Highly sensitive detection for acetic acid based on biomorphic ZIF-8 and MOF dual-template-derived ZnO–rGO nanocomposites

Abstract

The development of sensors with high sensitivity, selectivity, long-term stability and other excellent performances is still the focus of current research on gas sensors. In this paper, biomorphic zinc oxide composite reduced graphene oxide nanomaterials (C–Z–ZnO–rGO) based on a metal–organic framework are synthesized by an impregnation calcination method using cotton as a biological template. The microscopic morphologies and structural composition of the composites are characterized. The response value of C–Z–ZnO–rGO to acetic acid gas is much higher than that of other gas sensors.

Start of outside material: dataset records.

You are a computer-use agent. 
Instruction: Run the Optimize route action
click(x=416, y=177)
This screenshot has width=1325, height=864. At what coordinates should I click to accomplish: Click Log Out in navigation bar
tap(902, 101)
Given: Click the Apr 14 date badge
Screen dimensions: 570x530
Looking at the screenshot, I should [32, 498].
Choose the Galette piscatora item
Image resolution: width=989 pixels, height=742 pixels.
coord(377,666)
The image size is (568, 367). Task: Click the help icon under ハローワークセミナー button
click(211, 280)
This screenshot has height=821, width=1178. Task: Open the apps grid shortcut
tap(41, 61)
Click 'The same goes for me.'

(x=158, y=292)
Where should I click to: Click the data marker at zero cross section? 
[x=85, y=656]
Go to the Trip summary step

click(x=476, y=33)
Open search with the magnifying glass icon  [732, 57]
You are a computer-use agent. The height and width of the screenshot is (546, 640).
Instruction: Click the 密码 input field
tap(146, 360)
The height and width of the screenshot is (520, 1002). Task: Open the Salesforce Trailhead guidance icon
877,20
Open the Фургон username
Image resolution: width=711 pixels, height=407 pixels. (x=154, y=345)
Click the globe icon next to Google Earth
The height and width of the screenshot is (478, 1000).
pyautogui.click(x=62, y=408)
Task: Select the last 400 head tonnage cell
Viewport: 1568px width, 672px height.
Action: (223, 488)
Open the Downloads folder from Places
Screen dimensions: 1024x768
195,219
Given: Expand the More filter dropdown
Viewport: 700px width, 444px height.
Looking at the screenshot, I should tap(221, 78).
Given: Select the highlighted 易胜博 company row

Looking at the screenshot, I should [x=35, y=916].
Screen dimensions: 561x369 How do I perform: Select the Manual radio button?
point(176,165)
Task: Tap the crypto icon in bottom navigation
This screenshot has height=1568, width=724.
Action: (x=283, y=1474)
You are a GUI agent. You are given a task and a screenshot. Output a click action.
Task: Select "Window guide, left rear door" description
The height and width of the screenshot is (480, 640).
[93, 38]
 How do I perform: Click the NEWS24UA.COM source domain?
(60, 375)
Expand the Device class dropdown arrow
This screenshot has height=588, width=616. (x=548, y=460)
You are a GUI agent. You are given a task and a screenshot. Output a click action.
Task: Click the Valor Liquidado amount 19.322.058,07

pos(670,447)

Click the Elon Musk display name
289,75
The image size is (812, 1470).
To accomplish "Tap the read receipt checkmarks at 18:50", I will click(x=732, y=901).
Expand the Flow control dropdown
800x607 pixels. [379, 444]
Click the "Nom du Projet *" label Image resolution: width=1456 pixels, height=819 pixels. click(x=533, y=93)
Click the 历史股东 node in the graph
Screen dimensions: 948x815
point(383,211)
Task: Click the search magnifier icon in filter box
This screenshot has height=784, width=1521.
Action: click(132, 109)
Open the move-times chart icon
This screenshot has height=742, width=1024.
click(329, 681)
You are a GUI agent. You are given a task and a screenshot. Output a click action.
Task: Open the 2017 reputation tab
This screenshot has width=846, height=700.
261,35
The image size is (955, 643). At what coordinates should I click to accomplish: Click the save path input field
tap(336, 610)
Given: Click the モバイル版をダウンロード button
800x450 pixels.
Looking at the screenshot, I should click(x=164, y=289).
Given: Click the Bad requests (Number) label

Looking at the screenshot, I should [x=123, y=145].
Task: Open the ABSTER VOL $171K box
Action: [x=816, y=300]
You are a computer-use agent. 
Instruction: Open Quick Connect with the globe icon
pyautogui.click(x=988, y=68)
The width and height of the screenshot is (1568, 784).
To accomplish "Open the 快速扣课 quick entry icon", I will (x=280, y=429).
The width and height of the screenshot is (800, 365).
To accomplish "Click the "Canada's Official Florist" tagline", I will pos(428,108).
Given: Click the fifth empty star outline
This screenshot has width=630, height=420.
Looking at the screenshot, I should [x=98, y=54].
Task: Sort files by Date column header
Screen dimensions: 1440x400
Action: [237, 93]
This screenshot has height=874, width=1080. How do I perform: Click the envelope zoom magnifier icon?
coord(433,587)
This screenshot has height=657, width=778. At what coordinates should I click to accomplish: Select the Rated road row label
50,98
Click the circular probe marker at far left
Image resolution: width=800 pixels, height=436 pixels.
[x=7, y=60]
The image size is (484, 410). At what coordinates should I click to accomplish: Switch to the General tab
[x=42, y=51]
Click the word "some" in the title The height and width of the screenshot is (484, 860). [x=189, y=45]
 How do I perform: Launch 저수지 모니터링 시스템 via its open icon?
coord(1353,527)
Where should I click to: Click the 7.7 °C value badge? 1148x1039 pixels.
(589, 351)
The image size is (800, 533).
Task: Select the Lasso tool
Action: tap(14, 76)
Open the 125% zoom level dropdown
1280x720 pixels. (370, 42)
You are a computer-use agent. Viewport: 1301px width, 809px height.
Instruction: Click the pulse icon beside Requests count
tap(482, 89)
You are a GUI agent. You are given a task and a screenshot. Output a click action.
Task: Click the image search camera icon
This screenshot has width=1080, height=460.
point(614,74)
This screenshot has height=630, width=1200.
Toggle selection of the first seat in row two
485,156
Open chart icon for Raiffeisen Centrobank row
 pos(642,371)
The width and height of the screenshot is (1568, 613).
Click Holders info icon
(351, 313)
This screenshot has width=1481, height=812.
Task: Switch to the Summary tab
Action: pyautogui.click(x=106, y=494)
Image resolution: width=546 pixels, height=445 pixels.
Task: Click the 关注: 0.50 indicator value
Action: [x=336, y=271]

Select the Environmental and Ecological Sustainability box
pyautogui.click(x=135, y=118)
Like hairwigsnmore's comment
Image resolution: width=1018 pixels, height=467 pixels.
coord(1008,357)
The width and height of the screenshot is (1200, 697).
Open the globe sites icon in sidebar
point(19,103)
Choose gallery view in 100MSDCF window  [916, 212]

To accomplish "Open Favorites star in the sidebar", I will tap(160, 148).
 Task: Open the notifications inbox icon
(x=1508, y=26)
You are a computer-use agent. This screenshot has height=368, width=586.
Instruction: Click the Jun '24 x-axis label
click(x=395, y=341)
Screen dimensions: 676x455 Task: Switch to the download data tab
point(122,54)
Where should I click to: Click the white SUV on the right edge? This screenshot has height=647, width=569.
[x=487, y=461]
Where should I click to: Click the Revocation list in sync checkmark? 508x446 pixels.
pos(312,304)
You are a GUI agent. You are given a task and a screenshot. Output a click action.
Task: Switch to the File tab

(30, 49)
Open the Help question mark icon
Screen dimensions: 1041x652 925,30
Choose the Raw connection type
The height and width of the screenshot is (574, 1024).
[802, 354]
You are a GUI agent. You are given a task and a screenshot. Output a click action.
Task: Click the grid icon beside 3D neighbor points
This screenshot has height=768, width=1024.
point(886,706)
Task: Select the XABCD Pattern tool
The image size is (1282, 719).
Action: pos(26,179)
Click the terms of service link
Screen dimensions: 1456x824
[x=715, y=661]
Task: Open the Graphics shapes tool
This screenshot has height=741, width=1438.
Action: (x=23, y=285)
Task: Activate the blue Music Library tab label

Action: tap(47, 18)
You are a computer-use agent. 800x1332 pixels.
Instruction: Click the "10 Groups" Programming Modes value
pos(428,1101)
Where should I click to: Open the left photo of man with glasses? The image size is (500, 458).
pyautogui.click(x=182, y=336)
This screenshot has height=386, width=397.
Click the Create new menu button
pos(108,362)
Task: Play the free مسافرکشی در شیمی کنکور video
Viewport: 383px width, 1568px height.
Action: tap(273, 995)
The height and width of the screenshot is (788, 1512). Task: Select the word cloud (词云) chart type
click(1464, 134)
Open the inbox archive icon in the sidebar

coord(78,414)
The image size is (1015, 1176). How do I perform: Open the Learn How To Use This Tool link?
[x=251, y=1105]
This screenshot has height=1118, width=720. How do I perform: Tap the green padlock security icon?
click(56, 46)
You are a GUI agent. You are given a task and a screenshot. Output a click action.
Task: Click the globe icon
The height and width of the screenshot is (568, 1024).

At an operating temperature of 350 °C, the C–Z–ZnO–rGO gas-sensitive sensors have a response value of 410 for 100 ppm acetic acid, a response time of 43 s, and a recovery time of 18 s, and have good repeatability and long-term stability. The response value of 2.614 for 1 ppm of acetic acid gas further indicates that the C–Z–ZnO–rGO sensor has a low detection limit. The hollow structure of the C–Z–ZnO–rGO composites has the advantages of high specific surface area, multiple pores, diverse structures and abundant active sites, which improves the adsorption performance on acetic acid gas.